SELECTED EXTRACT.
■ ■ ■ ■ ■ ■ ■

For new troops it is 55 cents, established 70 cents, and presumably this varies somewhat by council. About a dollar pays for the actual cookie and packaging. The rest goes to actually running girl scouts, having scholarships at camp, keeping scouts who are foster kids in their troop even as they move around, and other programs in each council. I'm okay with our troop only keeping some of the money when the rest of it goes to programs we want to support. Last year I was the cookie manager for a new troop of 2nd and 3rd graders. We decided to ask all the girls to try getting orders and try being at a sale outside a store -- however much each girl wanted to do either of these things. One girl did one sale and decided she was done. Most girls decided to stick with the two more sales they originally guessed they'd want. Two girls asked to be put on extra sales. One scout got orders for 22 boxes, another for 130. Out of all this "let's try it and you can do as much or as little as you want" we made $836 last year. This year most girls know what they like and are more excited, and will also be making more per box. I think this works pretty well as a fundraiser.

While overpaying or making donations is nice, during cookie sales all money goes towards boxes of cookies, of which we get the same amount per box. My troop takes our donated boxes to our local food bank (108 boxes last year).
posted by Margalo Epps at 10:35 AM on February 24, 2016 [2 favorites]


> Girl Scouts spent more time singing songs and being charitable angels than outdoorsy stuff

Camping has always been part of the Girl Scout agenda. Here they are in 1918. Here are some leaders sucking it up and going camping because their troop chose to and they couldn't find a way out of it, in 1951.

I could go on about the current badge curriculum and the need for an Outdoor Journey, and people in other councils can tell you sad stories about the condition of their camps (mine are great), but outdoorsy stuff always has been important to Girl Scouting.
posted by The corpse in the library at 11:19 AM on February 24, 2016 [2 favorites]


"Each person must act in accord with their conscience."

He may say that, but I don't think that typically ends the way he wants it to.
posted by dances with hamsters at 11:29 AM on February 24, 2016 [1 favorite]


You shouldn't buy Girl Scout cookies because it's a straight-up exploitation of child labor.

Can't help you with the contraception part because it hasn't come up while my daughter is earning her Journey petals.
posted by madajb at 11:43 AM on February 24, 2016


Oh huh! The Girl Scout troop I got put in at a young age I remember as ridiculously sexist, so much so that I refused to ever go back. I'm pleased to know it wasn't everywhere!

■ ■ ■ ■ ■ ■ ■

STORED DATA.
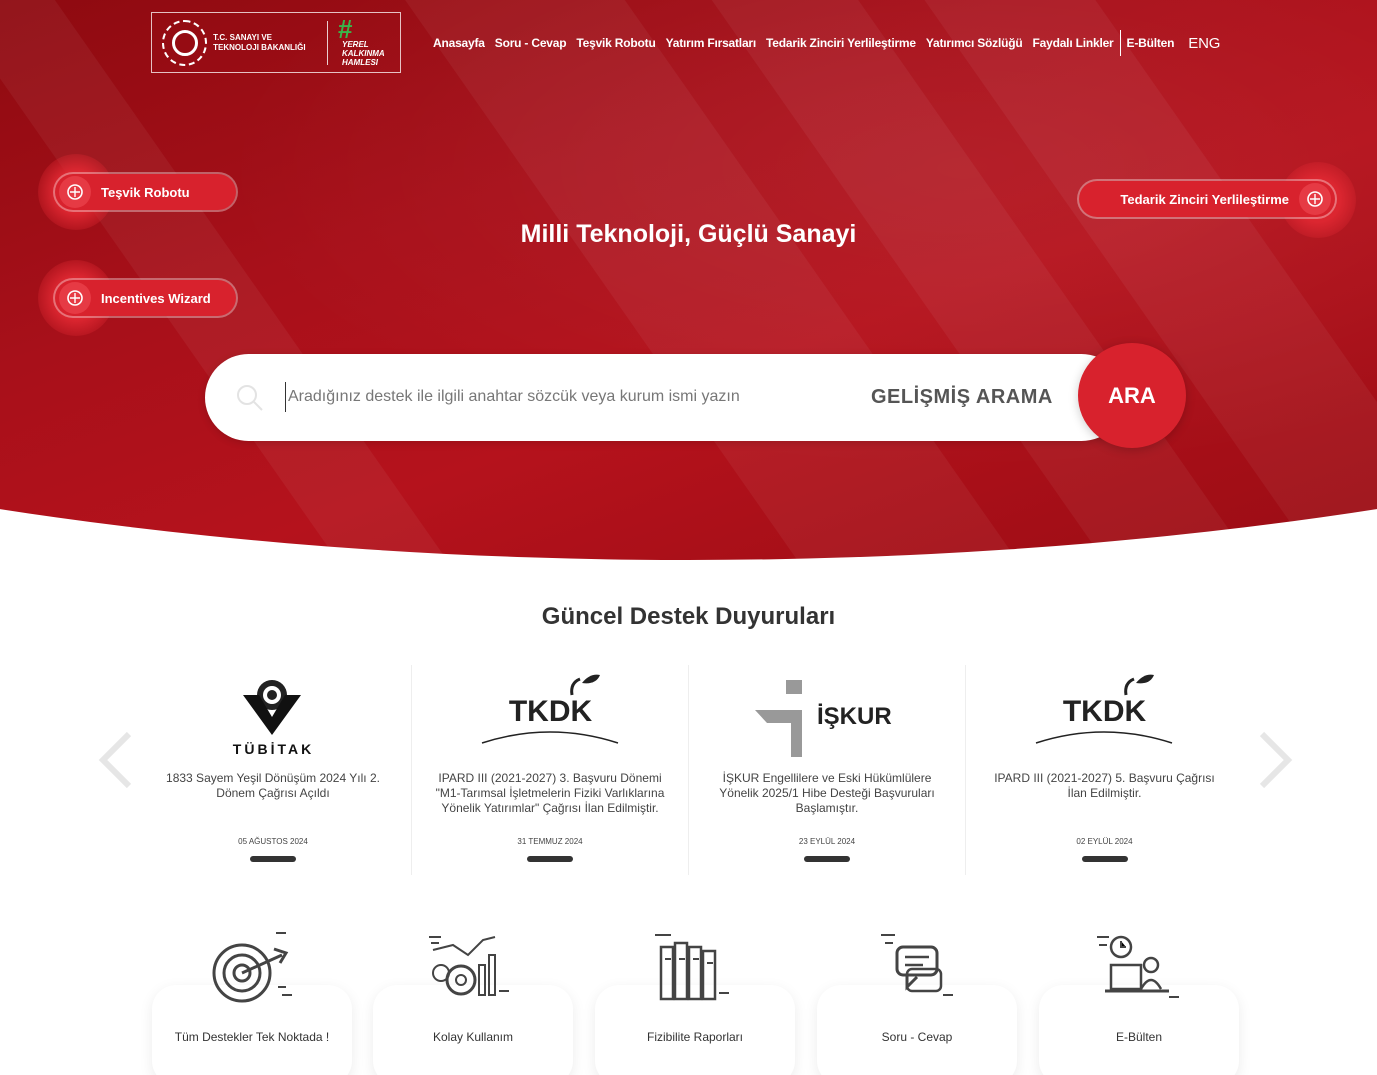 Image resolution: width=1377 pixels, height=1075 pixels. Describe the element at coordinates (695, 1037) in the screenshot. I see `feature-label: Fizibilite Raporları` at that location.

■ ■ ■ ■ ■ ■ ■

ASSIGNMENT 1. Revise the part of the Girl Scout thread that opens with "You shouldn't buy" and closes with "her Journey petals.", swapping "daughter" for "niece".
ASSIGNMENT 2. Extend the Girl Scout thread past its final comment.

YOUR RESPONSE 1.
You shouldn't buy Girl Scout cookies because it's a straight-up exploitation of child labor.

Can't help you with the contraception part because it hasn't come up while my niece is earning her Journey petals.

YOUR RESPONSE 2.
posted by corb at 12:44 PM on February 24, 2016


> it's a straight-up exploitation of child labor

My daughter volunteers her time to sell cookies to support her troop and council. It's no more child labor than is her time helping at the food bank, shelving books in her school library, or doing park clean-up.
posted by The corpse in the library at 12:54 PM on February 24, 2016 [6 favorites]


My daughter volunteers her time to sell cookies to support her troop and council. It's no more child labor than is her time helping at the food bank, shelving books in her school library, or doing park clean-up.

omg THIS. And.
My childhood troop sent ourselves on a fully funded three week trip to Switzerland on the spoils of child labor.
posted by phunniemee at 12:59 PM on February 24, 2016 [3 favorites]


When I was a child, in the 1980s, I was a Girl Scout. Somewhere I have a list of all the badges I earned, and most of them were for actual skills. Which means it must be time for my favorite Ex Scout story!

About sixteen years ago, I was renting a hydraulic tiller, which turned out to be a very large machine, so large that it didn't fit in the back of my compact pickup with enough room to spare to actually close the tailgate. So we had to tie it in. The rental company employee was tying the rope across the back of the bed of the truck with the WORST, LEAST USEFUL series of knots ever -- basically just a series of half-hitches -- that were about guaranteed to come untied about a half mile after I drove away. After biting my tongue for a little while, I said "Oh, give me that," took the rope, and retied it with a bowline on one end and a self-tightening hitch on the other, so I could snug the rope up and it would stay snug. The employee was a little affronted to have been shown up so badly and said, snarkily, "Well, SORRY, I was never in the Boy Scouts when I was a kid."

"Yeah," I said, "neither was I."
posted by KathrynT at 1:16 PM on February 24, 2016 [28 favorites]


> Wow...things really are different troop to troop. When I dropped my girls off at the last meeting, there was a new family there, ready to sign up on the spot, and they were welcomed in. We cover quite a bit of low-income territory, though, so maybe that makes a difference?

I don't see how income comes into it. My troop meets at a school in a low-income area, but we're not open to everyone -- I'd love to be able to take ALL THE GIRLS but some of my Scouts have special needs and we work best with a low adult to girl ratio.

This comes up a lot in Girl Scout leader chats. There's a new thing called the "opportunity catalogue," which is supposed to be where a girl who's looking for a troop can find one that meets when and where she wants. The debate is if all troops need to be in there, ready to take on all girls (as encouraged by administration in many areas) or if the leaders should be able to set limits on the size of their troop and what age the girls are (this is the way many leaders prefer to operate).
posted by The corpse in the library at 8:42 AM on February 27, 2016


I thought about this thread while watching the Oscars last night. Go Chris Rock! Go Girl Scouts!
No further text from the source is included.